● **Document extract**
--- Start ---

The method of this invention relates to a significantly improved power output in a pulsed laser system. This highly desirable result is achieved by the admission of a minor proportion of radiation energy into the pulsed laser system at a selected time interval prior to the normal emergence of the energy pulse therefrom. The increased energy output varies with the wavelength of the radiation energy and with the magnitude of the time interval, often amounting to an improvement of more than 50% over the normal energy output of the laser system, after allowance for the minor proportion of injected radiation energy. Such an increase in efficiency, eminently attractive and desirable in laser systems, permits either the development of more powerful lasers or the more economic production of lasers at existing peak power levels.

The method of this invention is particularly applicable to pulsed excimer laser systems. Such rare gas halide excimer lasers include, for example, the krypton, argon, and xenon fluorides, as well as xenon chloride.

A schematic diagram of one embodiment of the laser system of this invention is shown in FIG. 1. Excimer lasers 1 and 2 are positioned in an opposing manner with their respective beams 3 and 4 carefully overlapped. Probe laser 1 is fitted with quartz flat 5 and reflector 6 within the optical cavity. Similarly, the output laser 2 is fitted with quartz flat 7 and reflector 8. Preferably, the output laser is a XeCl laser. The beams are spatially filtered by rectangular slit 9, located in front of the output laser 2. The system is activated by trigger generator 10 and digital delay generator 11 which provides for the selected time delay (.DELTA.t).

--- End ---

● **Data provided**
--- Start ---

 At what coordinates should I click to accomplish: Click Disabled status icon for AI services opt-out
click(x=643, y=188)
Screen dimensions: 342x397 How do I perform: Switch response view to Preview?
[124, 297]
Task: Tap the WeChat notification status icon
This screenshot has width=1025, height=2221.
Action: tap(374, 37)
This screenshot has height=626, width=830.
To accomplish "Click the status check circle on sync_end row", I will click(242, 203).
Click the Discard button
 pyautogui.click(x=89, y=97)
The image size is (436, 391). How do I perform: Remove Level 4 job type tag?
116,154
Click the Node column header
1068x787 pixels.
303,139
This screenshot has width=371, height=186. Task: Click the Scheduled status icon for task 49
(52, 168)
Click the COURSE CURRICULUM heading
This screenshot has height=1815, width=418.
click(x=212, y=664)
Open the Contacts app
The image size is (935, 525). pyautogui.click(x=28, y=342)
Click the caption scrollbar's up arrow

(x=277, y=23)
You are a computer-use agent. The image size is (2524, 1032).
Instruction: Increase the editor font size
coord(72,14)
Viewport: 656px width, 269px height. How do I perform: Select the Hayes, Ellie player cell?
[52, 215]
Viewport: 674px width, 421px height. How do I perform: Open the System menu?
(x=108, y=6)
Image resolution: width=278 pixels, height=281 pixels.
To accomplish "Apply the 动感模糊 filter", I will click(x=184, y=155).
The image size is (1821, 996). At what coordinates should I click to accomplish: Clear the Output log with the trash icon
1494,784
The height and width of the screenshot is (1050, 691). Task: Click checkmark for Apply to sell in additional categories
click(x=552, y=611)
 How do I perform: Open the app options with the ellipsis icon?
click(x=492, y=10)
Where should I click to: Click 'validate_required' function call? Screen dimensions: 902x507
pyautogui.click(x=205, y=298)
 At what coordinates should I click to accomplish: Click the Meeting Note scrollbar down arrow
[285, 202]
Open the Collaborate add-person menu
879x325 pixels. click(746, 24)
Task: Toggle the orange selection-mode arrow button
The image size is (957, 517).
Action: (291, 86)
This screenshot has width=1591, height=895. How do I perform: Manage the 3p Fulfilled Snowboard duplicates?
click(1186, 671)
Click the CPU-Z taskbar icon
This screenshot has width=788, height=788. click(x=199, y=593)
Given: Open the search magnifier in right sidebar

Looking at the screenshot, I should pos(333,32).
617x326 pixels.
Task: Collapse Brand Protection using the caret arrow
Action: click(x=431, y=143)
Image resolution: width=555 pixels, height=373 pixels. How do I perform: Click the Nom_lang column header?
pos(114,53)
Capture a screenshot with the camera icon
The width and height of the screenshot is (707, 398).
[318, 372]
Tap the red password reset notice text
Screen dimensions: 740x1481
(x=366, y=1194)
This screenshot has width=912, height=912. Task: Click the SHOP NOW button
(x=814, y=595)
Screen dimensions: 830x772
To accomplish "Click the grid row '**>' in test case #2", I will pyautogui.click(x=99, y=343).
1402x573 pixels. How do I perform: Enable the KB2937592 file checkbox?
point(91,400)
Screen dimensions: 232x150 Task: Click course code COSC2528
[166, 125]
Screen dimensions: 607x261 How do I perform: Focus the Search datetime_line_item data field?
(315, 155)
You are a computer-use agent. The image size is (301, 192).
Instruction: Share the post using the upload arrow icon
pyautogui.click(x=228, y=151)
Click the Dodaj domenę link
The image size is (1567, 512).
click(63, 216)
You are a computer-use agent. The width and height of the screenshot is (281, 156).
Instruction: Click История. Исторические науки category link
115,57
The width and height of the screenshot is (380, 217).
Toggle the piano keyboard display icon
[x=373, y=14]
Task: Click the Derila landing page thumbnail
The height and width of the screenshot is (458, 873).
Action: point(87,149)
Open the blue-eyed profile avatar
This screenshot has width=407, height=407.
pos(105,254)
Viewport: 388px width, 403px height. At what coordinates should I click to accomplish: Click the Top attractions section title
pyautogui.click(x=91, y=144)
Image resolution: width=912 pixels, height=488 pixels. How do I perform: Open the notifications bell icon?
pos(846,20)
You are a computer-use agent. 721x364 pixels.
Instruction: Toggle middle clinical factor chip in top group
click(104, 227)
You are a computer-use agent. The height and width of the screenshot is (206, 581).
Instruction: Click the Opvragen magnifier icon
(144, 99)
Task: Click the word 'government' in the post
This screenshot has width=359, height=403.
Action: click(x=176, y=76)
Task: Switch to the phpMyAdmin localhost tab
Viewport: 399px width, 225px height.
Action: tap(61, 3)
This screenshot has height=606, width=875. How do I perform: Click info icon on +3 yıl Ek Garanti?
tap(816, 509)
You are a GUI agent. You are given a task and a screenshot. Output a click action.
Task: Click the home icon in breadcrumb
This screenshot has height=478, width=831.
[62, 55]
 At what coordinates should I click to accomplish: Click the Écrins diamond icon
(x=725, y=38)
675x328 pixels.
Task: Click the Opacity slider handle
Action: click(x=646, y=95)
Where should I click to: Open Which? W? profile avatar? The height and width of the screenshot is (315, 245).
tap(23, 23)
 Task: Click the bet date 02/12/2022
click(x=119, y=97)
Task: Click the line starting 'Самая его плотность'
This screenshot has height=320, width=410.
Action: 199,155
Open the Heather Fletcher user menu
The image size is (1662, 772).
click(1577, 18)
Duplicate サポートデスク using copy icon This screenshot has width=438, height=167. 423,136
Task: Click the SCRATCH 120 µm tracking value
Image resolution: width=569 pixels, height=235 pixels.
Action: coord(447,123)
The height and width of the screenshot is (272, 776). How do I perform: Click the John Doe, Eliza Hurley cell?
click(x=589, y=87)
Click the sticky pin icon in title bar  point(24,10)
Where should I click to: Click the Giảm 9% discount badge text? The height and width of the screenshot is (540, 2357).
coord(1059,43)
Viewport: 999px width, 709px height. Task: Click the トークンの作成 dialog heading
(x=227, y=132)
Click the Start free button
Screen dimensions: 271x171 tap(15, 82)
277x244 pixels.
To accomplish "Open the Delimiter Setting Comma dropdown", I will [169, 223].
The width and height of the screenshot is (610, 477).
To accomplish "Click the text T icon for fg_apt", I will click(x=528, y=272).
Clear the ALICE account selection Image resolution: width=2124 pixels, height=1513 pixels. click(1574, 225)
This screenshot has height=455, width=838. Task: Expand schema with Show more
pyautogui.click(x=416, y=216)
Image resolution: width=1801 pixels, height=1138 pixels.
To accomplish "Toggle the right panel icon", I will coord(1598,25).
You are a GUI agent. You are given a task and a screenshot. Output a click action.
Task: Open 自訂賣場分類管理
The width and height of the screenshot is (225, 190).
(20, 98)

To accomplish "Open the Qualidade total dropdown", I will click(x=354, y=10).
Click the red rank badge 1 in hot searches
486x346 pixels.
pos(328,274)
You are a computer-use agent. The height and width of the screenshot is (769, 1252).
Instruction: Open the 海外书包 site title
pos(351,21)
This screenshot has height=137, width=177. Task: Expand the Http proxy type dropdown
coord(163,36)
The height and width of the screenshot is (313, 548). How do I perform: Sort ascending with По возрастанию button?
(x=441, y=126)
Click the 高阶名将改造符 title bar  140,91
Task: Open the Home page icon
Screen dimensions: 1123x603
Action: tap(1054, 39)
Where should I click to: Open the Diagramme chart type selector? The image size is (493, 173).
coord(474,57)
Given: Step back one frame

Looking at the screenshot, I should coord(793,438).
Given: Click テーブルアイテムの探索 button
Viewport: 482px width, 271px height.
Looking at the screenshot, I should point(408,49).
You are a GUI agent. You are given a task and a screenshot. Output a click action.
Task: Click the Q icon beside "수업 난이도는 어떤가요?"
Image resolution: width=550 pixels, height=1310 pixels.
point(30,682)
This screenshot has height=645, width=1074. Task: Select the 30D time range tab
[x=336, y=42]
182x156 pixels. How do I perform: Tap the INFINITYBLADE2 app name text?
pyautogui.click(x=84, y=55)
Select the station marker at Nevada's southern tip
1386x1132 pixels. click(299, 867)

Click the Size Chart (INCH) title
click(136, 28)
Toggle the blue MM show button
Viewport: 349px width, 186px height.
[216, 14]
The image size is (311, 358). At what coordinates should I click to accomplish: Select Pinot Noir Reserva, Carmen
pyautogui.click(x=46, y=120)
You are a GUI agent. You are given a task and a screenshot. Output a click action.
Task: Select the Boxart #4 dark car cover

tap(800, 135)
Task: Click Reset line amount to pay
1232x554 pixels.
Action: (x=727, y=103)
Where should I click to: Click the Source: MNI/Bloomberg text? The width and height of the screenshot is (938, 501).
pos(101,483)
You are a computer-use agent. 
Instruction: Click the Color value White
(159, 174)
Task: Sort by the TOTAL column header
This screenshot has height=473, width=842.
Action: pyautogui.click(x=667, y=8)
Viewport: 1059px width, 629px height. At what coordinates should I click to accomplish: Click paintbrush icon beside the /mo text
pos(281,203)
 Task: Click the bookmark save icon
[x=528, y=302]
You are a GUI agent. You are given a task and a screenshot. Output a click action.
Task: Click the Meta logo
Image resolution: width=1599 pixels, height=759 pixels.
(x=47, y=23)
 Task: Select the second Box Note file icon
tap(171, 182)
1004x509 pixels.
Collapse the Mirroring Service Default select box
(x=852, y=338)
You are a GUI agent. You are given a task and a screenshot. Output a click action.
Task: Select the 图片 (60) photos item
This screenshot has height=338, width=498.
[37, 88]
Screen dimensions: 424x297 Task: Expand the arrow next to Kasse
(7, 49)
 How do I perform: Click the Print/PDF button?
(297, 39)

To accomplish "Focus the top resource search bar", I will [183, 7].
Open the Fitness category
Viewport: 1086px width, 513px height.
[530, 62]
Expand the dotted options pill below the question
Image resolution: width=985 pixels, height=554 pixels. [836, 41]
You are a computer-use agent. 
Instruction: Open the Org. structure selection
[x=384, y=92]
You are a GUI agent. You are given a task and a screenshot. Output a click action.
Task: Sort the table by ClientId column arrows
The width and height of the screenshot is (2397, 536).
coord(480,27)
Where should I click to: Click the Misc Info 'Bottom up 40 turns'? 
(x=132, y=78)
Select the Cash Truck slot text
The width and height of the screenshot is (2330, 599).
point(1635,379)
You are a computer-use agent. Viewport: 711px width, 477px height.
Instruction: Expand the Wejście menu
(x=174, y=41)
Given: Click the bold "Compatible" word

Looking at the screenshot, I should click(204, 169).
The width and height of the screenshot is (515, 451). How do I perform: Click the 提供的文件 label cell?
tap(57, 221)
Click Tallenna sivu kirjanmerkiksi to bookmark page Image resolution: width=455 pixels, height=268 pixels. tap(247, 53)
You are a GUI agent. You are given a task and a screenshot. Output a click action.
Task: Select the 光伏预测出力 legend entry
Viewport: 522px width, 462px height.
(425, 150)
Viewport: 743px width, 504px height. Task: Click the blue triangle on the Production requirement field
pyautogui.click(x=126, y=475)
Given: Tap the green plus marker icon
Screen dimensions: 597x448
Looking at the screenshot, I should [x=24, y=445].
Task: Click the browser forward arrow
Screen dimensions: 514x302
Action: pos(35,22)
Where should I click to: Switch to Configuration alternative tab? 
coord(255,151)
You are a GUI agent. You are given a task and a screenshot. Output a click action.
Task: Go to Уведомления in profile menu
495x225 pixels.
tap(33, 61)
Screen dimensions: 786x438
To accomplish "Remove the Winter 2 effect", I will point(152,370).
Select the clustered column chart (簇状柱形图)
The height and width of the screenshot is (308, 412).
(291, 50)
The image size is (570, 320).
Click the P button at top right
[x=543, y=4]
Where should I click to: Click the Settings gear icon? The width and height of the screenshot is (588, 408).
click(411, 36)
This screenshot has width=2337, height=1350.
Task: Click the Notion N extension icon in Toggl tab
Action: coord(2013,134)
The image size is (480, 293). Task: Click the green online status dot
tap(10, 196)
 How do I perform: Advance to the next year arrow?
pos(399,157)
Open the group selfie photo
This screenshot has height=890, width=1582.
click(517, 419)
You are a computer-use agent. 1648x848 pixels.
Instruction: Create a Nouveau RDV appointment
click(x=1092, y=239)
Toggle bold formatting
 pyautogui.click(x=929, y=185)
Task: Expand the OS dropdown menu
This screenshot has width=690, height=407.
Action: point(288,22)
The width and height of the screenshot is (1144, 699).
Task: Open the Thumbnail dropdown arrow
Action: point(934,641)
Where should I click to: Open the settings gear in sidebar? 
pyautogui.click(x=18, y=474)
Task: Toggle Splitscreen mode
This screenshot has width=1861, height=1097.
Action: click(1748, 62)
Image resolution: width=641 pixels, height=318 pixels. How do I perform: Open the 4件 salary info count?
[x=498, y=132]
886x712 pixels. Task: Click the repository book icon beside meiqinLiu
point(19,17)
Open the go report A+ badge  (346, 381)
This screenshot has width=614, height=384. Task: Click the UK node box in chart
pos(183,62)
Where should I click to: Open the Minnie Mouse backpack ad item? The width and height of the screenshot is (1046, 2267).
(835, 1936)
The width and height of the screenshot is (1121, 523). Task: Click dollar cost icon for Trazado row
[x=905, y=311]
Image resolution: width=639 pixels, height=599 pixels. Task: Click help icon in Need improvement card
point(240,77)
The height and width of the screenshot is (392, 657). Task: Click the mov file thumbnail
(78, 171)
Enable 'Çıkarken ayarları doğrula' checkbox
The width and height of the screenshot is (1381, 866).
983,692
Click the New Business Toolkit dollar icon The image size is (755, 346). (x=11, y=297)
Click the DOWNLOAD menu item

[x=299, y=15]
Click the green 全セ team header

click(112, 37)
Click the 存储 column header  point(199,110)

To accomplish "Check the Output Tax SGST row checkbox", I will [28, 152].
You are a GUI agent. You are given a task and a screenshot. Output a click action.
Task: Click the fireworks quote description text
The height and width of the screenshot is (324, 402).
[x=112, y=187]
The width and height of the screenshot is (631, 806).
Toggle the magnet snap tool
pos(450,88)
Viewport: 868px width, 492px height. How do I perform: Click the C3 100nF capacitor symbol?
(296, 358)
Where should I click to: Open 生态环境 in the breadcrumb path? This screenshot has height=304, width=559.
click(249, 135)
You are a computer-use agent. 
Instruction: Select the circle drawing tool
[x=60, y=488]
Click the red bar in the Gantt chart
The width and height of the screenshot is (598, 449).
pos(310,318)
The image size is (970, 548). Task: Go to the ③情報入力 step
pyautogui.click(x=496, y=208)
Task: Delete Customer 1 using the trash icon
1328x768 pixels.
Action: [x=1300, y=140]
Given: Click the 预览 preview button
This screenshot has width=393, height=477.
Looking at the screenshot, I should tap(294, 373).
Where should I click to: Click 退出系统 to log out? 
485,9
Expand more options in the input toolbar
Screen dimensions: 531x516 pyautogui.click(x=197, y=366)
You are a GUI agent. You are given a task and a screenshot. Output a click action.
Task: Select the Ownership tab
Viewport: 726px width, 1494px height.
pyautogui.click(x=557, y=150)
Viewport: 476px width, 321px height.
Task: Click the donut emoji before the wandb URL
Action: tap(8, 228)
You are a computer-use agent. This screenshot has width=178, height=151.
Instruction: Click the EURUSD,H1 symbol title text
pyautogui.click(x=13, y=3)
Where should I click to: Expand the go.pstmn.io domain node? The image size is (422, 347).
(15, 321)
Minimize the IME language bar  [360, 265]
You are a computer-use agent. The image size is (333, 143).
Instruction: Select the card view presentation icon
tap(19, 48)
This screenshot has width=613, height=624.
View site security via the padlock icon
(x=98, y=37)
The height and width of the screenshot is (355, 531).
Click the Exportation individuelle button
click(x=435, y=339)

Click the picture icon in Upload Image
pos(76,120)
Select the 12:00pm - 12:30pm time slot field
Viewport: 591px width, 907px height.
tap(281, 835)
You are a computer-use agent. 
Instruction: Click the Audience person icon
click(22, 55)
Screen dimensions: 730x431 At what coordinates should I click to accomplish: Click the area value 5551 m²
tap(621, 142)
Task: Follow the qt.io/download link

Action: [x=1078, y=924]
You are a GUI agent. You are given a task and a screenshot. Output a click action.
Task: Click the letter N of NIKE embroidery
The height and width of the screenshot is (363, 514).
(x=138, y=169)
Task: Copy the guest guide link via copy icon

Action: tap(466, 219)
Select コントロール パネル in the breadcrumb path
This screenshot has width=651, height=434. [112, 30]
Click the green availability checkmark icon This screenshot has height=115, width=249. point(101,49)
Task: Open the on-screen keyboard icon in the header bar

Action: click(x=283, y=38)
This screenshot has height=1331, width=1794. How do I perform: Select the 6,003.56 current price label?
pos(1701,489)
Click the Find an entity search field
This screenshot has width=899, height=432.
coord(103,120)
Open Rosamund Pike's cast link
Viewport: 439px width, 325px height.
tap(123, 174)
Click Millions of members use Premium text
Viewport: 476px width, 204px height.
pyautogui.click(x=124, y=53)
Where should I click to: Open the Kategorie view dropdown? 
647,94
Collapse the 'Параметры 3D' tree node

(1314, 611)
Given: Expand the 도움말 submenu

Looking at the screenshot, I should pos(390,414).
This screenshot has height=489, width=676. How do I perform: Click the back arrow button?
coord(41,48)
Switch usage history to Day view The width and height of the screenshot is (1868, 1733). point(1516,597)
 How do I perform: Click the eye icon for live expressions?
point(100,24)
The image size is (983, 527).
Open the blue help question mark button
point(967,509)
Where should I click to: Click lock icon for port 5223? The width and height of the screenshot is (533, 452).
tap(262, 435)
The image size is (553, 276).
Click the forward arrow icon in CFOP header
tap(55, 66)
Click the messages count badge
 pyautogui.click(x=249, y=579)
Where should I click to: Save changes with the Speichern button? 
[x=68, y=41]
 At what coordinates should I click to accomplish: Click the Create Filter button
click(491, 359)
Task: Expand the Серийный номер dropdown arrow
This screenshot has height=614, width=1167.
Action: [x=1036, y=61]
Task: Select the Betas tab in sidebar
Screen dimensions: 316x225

--- End ---

● **Work instructions**
A. Answer these questions about the laser passage, each on its own line:
(i) By how much can the increased energy output often exceed the normal output of the laser system?
(ii) Which laser is named as the preferred output laser?
(iii) What spatially filters the beams, and where is it located?
B. In the records, change "Viewport" to "Display area" throughout the part that opens with the line containing "Click the Find an entity search field" and closes with the line containing "point(100,24)". Give only that part, with everything else unchanged.
The laser passage and the records are unrelated to each other.

● **Answers given**
A.
(i) By more than 50% over the normal energy output, after allowance for the minor proportion of injected radiation energy.
(ii) A XeCl laser.
(iii) Rectangular slit 9, located in front of the output laser 2.

B.
Click the Find an entity search field
This screenshot has width=899, height=432.
coord(103,120)
Open Rosamund Pike's cast link
Display area: 439px width, 325px height.
tap(123, 174)
Click Millions of members use Premium text
Display area: 476px width, 204px height.
pyautogui.click(x=124, y=53)
Where should I click to: Open the Kategorie view dropdown? 
647,94
Collapse the 'Параметры 3D' tree node

(1314, 611)
Given: Expand the 도움말 submenu

Looking at the screenshot, I should pos(390,414).
This screenshot has height=489, width=676. How do I perform: Click the back arrow button?
coord(41,48)
Switch usage history to Day view The width and height of the screenshot is (1868, 1733). point(1516,597)
 How do I perform: Click the eye icon for live expressions?
point(100,24)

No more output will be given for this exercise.